A call to Class.forName("X") causes the class named X to be dynamically loaded (at runtime). A call to forName("X") causes the class named X to be initialized (i.e., JVM executes all its static block after class loading).
EXAMPLE:
package com.bean;
class test{
static{System.out.println("this is static block of test");}
test(){System.out.println("this is test constructor");}
}
public class demo {
public static void main(String[] args)throws Exception{
//test t=new test();
System.out.println("start of demo");
Class c=Class.forName("com.bean.test");
System.out.println("class test loaded");
test obj=(test)c.newInstance();//create an instance
}
}
Output:
start of demo
this is static block of test
class test loaded
this is test constructor
Class.forName("X") loads the class if it not already loaded. If the class is already loaded then it does not do anything.
In the above example remove the comment from {test t=new test();}
Now this line loads the class so the class.forname() will not do anything.

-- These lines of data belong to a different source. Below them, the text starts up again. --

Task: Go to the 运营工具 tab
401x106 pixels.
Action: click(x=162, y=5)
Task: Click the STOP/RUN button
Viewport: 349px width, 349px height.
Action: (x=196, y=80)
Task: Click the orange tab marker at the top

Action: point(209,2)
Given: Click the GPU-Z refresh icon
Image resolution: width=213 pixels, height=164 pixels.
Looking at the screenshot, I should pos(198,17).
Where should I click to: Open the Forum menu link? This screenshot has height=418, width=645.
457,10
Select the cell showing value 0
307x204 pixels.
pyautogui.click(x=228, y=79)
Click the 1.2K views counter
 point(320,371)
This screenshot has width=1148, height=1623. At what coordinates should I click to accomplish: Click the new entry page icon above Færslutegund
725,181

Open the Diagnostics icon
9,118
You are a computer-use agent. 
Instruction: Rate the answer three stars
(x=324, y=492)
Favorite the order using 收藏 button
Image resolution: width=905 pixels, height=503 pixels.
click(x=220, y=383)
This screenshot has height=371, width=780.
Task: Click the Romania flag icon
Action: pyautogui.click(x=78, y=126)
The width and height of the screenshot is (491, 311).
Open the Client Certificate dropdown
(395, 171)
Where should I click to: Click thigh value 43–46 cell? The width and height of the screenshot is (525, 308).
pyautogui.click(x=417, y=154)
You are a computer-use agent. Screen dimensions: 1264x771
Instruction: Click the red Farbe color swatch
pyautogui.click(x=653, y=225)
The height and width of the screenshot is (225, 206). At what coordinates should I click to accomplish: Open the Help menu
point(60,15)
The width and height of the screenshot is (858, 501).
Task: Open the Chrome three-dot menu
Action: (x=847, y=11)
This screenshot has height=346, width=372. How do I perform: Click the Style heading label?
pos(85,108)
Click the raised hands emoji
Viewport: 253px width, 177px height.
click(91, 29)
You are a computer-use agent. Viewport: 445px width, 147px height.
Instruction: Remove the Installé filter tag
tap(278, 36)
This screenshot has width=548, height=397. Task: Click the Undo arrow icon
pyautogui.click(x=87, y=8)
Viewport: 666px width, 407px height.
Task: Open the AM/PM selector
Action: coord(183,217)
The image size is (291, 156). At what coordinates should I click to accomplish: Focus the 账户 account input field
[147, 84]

You will see the output like this,
this is static block of test
this is test constructor
start of demo
class test loaded
this is test constructor
Here the static block is executed when the instance is created by by the new line(test t=new test()). After that the Class.forName() is called so now It has nothing to do because the class is already loaded.
JDBC driver is a good example of it,
Class.forName("org.gjt.mm.mysql.Driver");
Connection con = DriverManager.getConnection(url,?myLogin", "myPassword");
All JDBC Drivers have a static block that registers itself with DriverManager and DriverManager has static an initializer only.
The MySQL JDBC Driver has a static initializer looks like this:
static {
try {
java.sql.DriverManager.registerDriver(new Driver());
} catch (SQLException E) {
throw new RuntimeException("Can't register driver!");
}
}
JVM executes the static block and the Driver registers itself with the DriverManager.